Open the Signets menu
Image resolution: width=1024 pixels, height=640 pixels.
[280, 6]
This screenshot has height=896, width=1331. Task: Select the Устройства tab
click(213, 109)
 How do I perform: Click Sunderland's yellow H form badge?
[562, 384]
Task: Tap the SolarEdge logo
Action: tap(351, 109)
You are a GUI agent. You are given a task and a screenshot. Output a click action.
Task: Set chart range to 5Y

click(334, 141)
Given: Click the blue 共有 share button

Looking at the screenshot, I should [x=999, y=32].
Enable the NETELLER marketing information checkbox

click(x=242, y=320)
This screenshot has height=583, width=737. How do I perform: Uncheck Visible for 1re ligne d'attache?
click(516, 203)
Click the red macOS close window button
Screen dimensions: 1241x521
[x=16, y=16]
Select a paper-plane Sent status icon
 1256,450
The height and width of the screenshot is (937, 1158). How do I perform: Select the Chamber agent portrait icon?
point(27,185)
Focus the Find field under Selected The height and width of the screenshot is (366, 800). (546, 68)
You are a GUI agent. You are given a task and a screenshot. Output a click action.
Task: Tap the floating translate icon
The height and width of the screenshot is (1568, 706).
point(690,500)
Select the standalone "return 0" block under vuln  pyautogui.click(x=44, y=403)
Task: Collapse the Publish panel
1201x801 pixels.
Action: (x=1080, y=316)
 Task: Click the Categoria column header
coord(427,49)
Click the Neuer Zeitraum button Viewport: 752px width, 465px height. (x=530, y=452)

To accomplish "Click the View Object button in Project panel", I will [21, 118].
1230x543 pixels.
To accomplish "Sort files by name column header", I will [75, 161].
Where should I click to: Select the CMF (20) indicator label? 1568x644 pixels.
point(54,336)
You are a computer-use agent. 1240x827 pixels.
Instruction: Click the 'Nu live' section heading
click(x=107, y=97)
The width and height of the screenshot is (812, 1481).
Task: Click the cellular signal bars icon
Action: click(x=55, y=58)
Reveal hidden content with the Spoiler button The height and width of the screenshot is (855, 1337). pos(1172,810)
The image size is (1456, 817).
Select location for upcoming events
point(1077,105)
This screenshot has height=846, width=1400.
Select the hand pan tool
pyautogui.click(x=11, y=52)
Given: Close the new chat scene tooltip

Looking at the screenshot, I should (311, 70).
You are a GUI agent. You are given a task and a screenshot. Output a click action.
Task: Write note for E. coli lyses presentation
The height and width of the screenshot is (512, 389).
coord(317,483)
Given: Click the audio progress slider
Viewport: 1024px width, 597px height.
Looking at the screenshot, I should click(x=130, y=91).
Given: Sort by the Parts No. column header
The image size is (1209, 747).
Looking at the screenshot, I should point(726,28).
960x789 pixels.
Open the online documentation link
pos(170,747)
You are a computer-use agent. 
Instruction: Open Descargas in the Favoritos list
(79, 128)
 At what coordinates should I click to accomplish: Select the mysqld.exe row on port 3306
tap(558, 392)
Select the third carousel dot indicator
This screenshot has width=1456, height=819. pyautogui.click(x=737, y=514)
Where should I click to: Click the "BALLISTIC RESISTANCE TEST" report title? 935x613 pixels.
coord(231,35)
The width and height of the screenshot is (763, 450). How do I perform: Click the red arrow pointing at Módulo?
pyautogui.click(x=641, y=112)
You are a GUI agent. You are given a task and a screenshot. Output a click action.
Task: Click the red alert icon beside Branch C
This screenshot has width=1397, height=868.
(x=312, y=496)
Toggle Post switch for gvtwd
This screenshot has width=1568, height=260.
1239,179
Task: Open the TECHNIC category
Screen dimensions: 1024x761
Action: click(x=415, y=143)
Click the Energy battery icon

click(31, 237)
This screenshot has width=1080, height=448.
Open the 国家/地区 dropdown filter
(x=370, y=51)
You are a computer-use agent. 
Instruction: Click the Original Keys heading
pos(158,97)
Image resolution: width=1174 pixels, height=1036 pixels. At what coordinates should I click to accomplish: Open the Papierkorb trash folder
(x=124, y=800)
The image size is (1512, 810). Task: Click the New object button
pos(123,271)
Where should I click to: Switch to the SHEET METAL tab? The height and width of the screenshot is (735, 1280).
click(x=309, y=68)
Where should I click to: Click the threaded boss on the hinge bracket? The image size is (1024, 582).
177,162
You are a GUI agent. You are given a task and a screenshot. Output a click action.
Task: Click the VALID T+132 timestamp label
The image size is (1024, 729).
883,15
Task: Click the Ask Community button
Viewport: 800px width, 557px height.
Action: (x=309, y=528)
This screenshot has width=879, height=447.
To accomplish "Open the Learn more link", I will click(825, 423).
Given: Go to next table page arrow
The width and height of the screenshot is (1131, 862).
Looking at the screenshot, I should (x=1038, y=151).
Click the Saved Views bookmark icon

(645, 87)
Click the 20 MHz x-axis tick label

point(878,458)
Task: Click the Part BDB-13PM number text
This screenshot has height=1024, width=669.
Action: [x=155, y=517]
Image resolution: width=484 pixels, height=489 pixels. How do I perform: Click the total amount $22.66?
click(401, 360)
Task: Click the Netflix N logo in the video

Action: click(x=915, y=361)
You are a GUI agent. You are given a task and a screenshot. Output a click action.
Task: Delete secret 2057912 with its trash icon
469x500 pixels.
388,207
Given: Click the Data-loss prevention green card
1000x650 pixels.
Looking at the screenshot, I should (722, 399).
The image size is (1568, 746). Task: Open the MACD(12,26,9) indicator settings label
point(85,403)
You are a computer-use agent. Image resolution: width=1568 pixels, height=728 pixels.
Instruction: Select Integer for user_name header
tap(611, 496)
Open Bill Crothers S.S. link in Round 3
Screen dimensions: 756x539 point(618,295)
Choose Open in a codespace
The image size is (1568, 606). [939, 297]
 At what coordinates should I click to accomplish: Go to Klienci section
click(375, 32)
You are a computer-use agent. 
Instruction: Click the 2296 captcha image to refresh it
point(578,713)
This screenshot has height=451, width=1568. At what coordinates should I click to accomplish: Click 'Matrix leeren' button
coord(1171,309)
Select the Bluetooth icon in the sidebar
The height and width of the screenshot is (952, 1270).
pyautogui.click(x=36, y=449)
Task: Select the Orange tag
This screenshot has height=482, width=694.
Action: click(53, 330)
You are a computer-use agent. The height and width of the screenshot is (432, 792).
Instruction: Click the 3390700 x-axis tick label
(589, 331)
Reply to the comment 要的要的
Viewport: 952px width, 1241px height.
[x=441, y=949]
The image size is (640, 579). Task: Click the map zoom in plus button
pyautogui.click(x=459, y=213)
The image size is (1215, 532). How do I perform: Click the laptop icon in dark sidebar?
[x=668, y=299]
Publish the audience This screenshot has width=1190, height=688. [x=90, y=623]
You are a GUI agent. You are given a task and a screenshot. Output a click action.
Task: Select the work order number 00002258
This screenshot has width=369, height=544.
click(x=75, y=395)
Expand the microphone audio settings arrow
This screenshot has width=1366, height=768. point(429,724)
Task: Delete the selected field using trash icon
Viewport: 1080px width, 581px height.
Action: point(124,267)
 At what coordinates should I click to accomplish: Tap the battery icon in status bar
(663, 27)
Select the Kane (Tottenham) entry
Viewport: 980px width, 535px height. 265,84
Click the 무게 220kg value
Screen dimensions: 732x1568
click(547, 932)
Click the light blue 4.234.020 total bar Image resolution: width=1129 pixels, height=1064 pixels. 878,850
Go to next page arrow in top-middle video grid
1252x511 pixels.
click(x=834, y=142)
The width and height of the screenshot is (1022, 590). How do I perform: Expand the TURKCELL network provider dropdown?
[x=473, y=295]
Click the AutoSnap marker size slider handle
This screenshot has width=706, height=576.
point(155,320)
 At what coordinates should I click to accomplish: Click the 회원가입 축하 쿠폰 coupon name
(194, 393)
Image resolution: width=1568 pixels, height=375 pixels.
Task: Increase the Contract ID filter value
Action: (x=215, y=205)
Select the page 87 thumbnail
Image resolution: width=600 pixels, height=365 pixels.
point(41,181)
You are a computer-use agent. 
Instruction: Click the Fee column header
--
**WHAT YOU HAVE TO DO:** Count up every line above that has the word "Publish" in it; answer with the number alone.

**SOLUTION BELOW:** 2